• Directions for this task: Reading the listing below, count the lines that contain the word "Image" and give that count alone.

• Supplied records:
# # # # # # #

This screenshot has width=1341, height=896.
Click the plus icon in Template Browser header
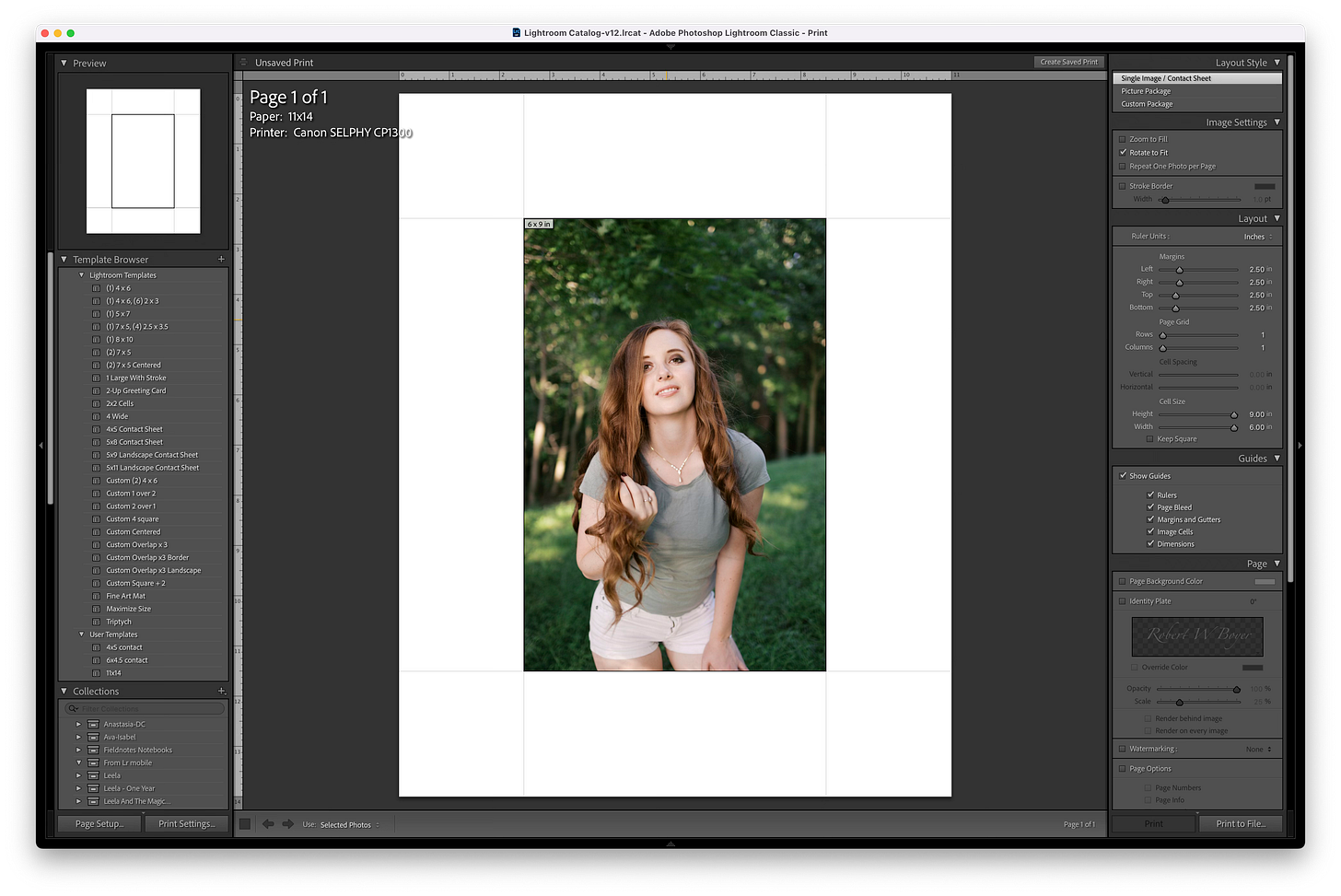coord(221,259)
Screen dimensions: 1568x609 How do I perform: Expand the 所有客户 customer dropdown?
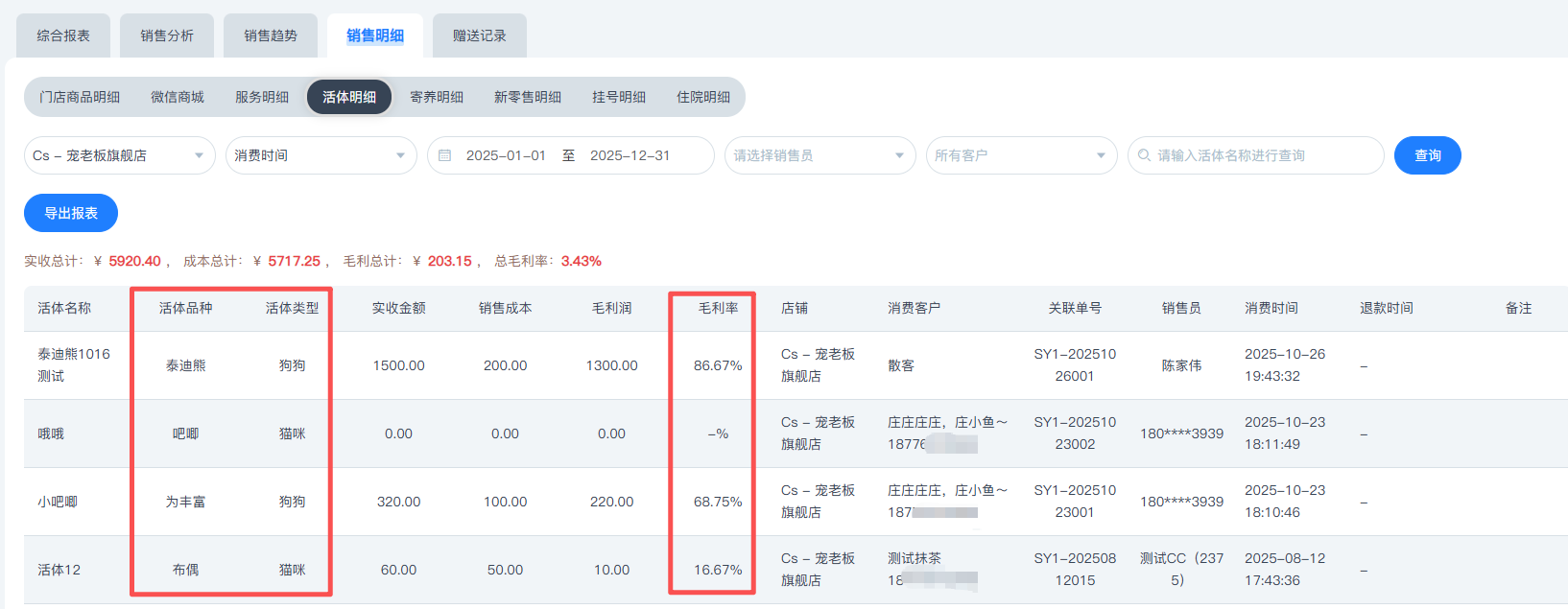(x=1021, y=155)
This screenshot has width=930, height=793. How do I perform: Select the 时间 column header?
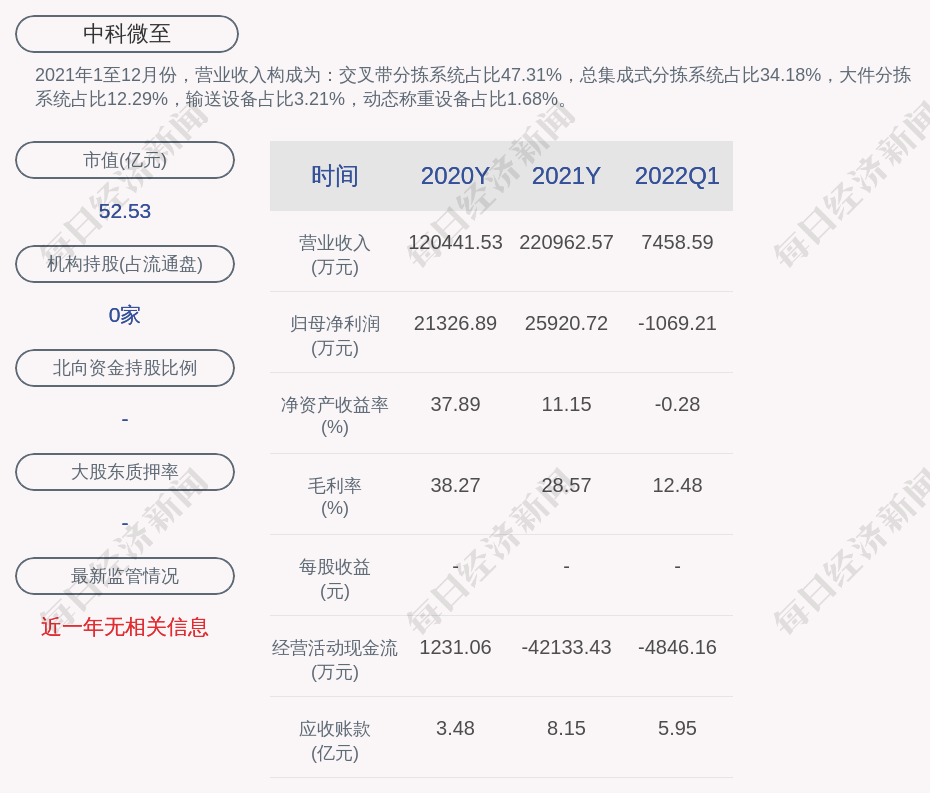(334, 176)

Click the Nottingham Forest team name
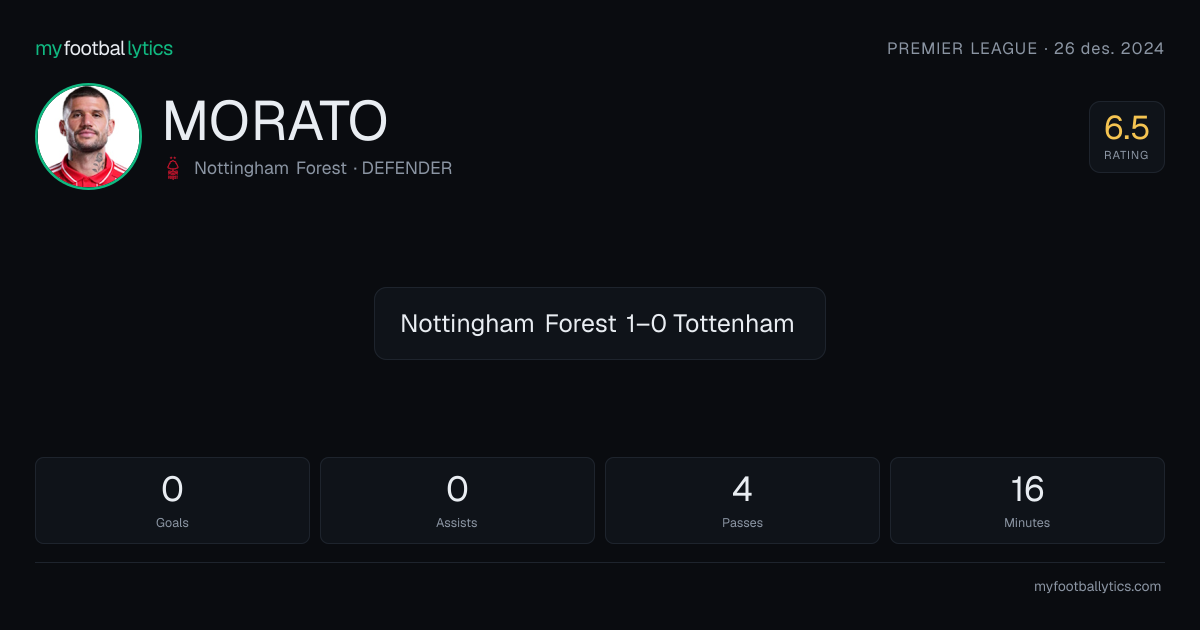tap(268, 168)
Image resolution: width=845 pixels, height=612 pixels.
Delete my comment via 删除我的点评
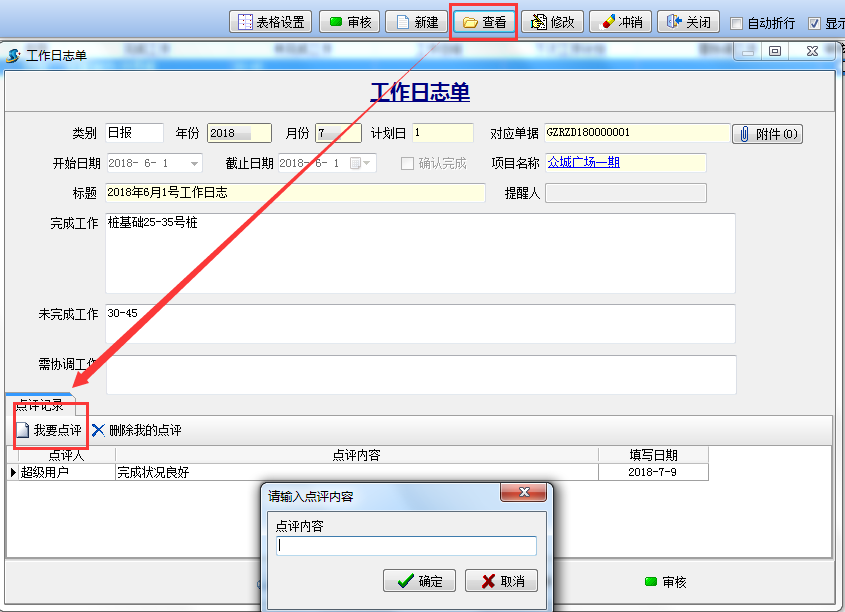coord(136,431)
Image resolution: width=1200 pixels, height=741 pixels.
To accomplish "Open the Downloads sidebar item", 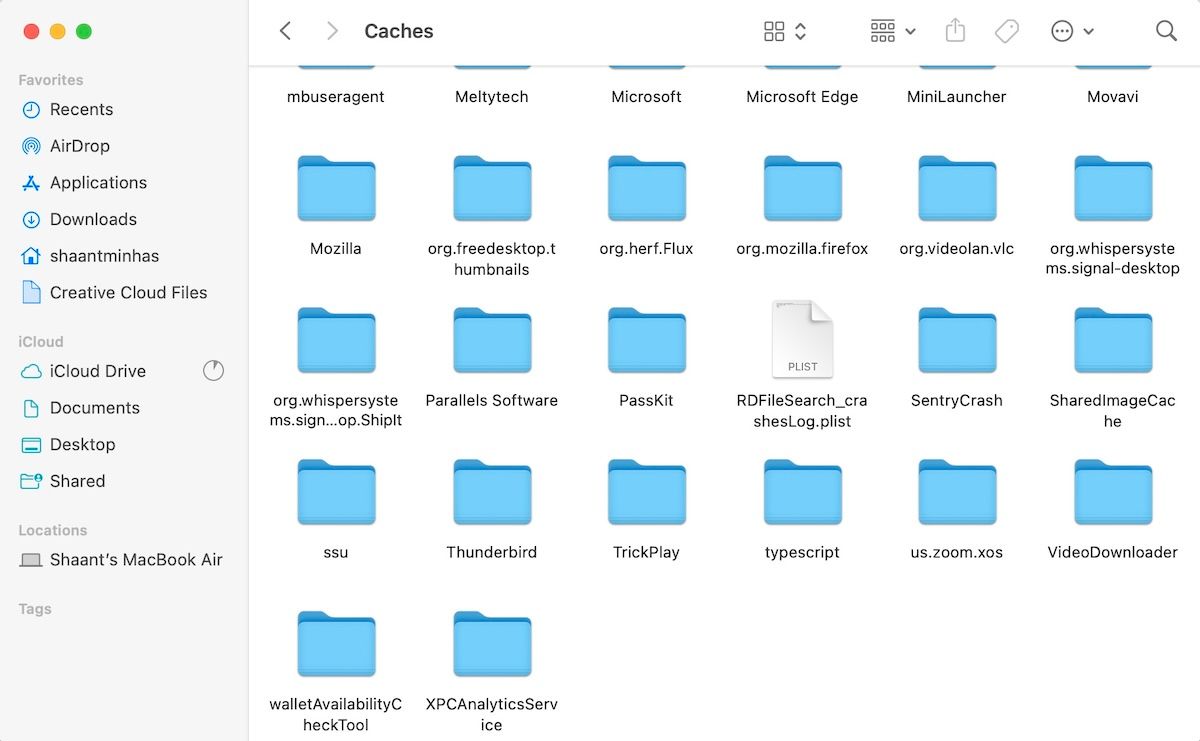I will (x=93, y=219).
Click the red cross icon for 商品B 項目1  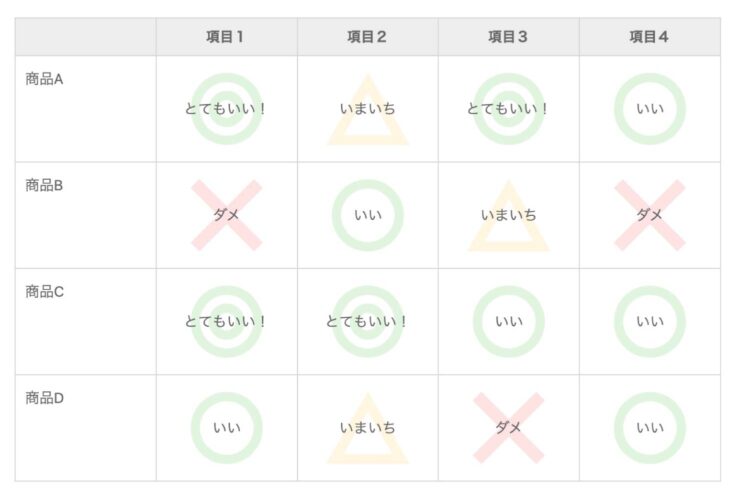tap(226, 215)
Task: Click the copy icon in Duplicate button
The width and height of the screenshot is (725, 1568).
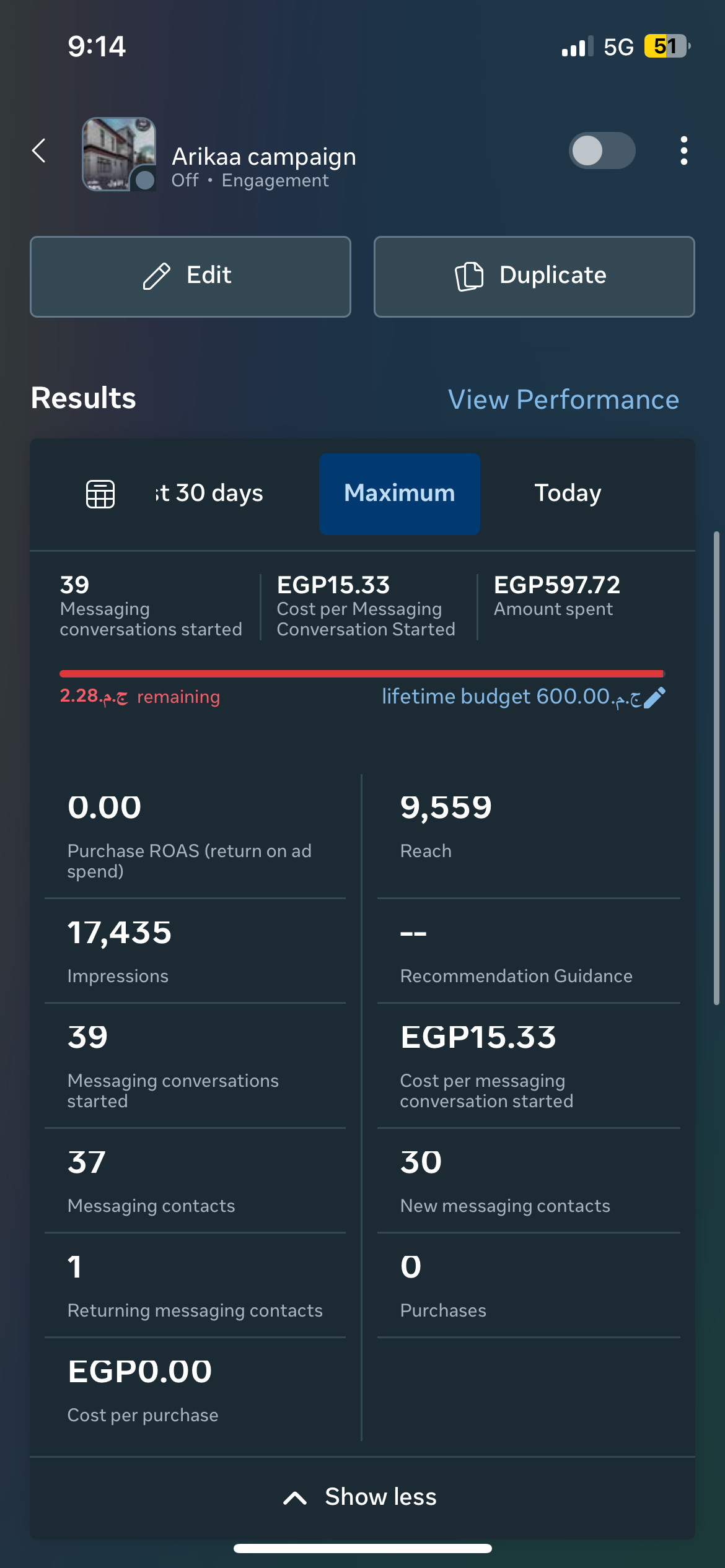Action: (x=469, y=276)
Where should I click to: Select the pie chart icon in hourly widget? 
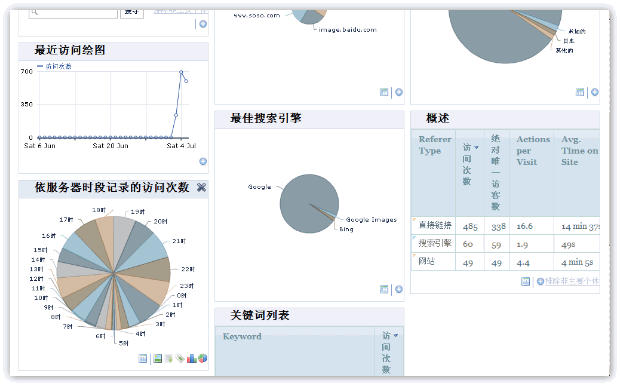coord(203,359)
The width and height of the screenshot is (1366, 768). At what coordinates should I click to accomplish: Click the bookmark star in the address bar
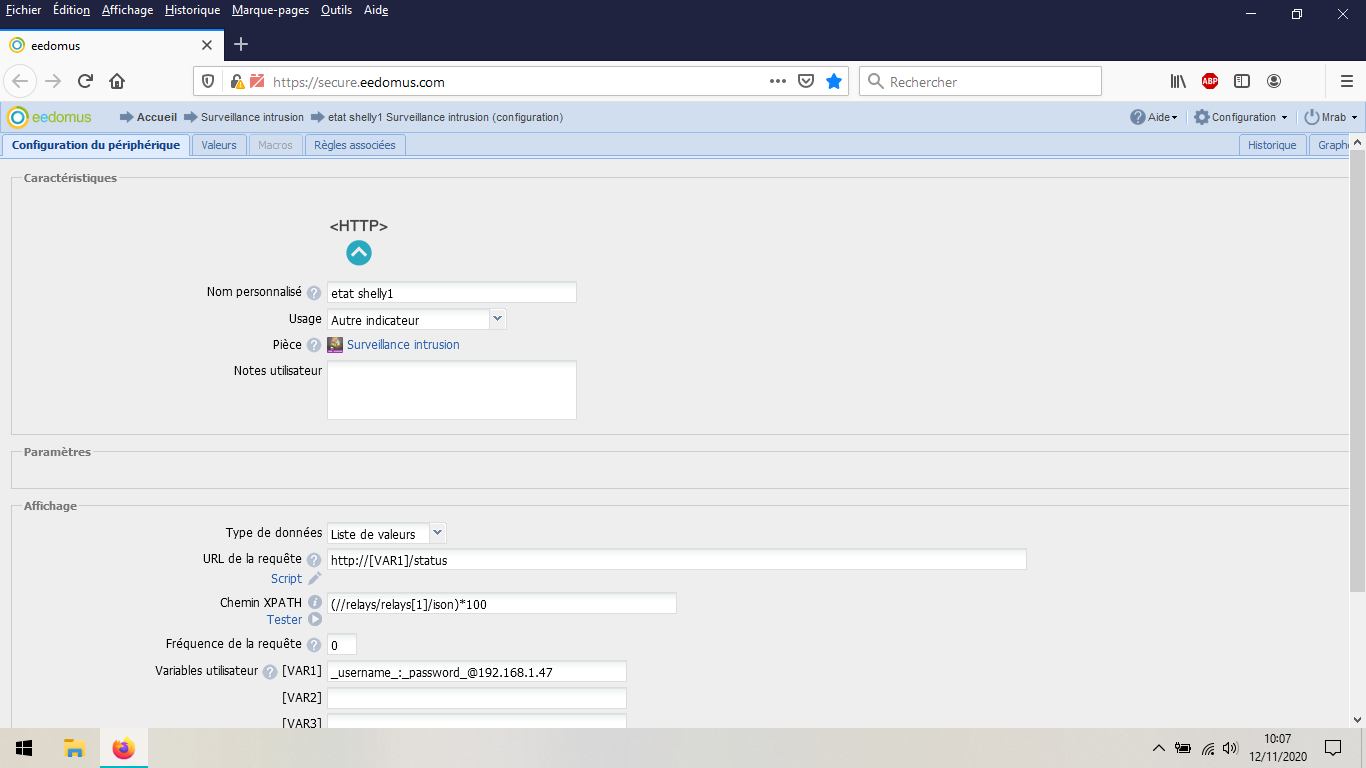click(x=834, y=82)
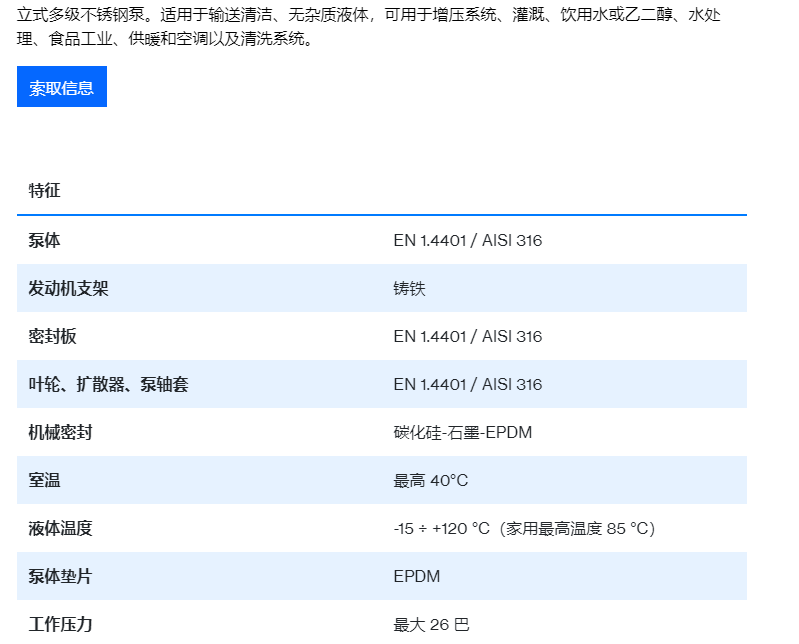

# # # # # # #

• Solved problem: 2